Versão “aventureira” revela boas qualidades no novo motor e na suspensão, mas com falhas de acabamento
Texto e fotos: Felipe Hoffmann
A cada teste de Um Mês ao Volante, nosso objetivo é variar entre categorias e faixas de preços dos carros, para que a seção seja útil a leitores de diferentes perfis. Dessa vez, porém, abrimos exceção em nome da oportunidade de avaliar um lançamento recente e interessante: o Ford Ka Freestyle, que não deixa de ser concorrente direto do JAC T40 avaliado no período anterior.
Com transmissão automática ele vem em pacote fechado ao preço sugerido de R$ 68 mil, sem custo adicional para a pintura marrom Trancoso da unidade avaliada (as metálicas acrescentam R$ 1.350). Por disponibilidade da marca a versão permanecerá durante 15 dias, após os quais será fornecido outro Ka com caixa manual. Essa limitação, de certa forma, enriquece a seção por abrir a opção de compararmos o comportamento e o consumo de ambas as versões nas mesmas condições de teste.

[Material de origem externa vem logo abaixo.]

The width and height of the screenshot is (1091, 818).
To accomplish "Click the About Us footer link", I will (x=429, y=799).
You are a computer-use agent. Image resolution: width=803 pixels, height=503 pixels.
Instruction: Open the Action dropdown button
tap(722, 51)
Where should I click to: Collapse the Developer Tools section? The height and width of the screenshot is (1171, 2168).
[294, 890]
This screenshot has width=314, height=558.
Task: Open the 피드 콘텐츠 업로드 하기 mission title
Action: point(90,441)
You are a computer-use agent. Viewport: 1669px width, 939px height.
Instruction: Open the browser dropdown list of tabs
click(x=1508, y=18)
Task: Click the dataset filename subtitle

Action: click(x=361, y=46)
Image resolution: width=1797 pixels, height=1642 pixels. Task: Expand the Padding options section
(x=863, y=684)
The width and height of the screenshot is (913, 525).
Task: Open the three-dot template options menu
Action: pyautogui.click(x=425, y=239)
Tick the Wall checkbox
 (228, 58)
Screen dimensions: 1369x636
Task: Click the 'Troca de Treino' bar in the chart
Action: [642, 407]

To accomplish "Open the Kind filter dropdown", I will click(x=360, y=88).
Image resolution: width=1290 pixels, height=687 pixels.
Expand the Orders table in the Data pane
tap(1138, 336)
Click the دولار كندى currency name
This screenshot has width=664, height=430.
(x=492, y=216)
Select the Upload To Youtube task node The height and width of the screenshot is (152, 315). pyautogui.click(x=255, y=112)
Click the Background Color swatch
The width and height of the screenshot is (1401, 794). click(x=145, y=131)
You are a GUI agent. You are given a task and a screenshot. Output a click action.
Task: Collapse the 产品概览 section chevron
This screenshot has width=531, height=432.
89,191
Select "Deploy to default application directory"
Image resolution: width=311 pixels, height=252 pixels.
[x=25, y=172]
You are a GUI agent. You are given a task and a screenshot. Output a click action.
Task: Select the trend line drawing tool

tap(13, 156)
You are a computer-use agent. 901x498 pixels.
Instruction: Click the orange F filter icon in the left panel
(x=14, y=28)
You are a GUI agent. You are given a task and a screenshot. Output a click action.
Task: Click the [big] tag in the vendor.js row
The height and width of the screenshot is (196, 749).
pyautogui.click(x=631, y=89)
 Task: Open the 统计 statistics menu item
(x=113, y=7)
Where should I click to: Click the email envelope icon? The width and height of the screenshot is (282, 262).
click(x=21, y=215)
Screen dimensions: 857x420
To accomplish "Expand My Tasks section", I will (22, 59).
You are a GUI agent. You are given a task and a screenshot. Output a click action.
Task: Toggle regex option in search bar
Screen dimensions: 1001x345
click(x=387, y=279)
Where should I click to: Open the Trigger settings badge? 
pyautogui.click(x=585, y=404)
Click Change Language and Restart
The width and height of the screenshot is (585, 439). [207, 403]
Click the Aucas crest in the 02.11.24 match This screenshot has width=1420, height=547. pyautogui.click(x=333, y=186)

O Ka Freestyle vem com o novo motor de 1,5 litro e três cilindros, similar ao lançado há um ano no Ecosport, mas agora fabricado em Taubaté, SP (veja vídeo sobre as vantagens dessa proposta). Sua potência impressiona: 128 cv com gasolina e 136 com álcool, valor este próximo ao de motores ao redor de 1,8 litro ou mesmo ao do Nissan de 2,0 litros. A caixa automática de seis marchas é outro recurso inédito no Ka.
Preço de R$ 68 mil inclui boa dotação de conforto e segurança, como seis bolsas infláveis, controle de estabilidade e câmera traseira de manobras
Entre os equipamentos de série destacam-se ajuste de altura do banco do motorista e do volante, alarme volumétrico, ar-condicionado, bancos com couro e tecido, bolsas infláveis frontais, laterais dianteiras e de cortina; câmera traseira de manobras, sensor de estacionamento traseiro, computador de bordo, controle eletrônico de estabilidade e tração, faróis de neblina, fixações Isofix para cadeira infantil, rodas de alumínio de 15 pol e sistema de áudio com tela de 6,5 pol, compatível com Android Auto e Apple Car Play. A garantia de três anos inclui as três primeiras revisões gratuitas.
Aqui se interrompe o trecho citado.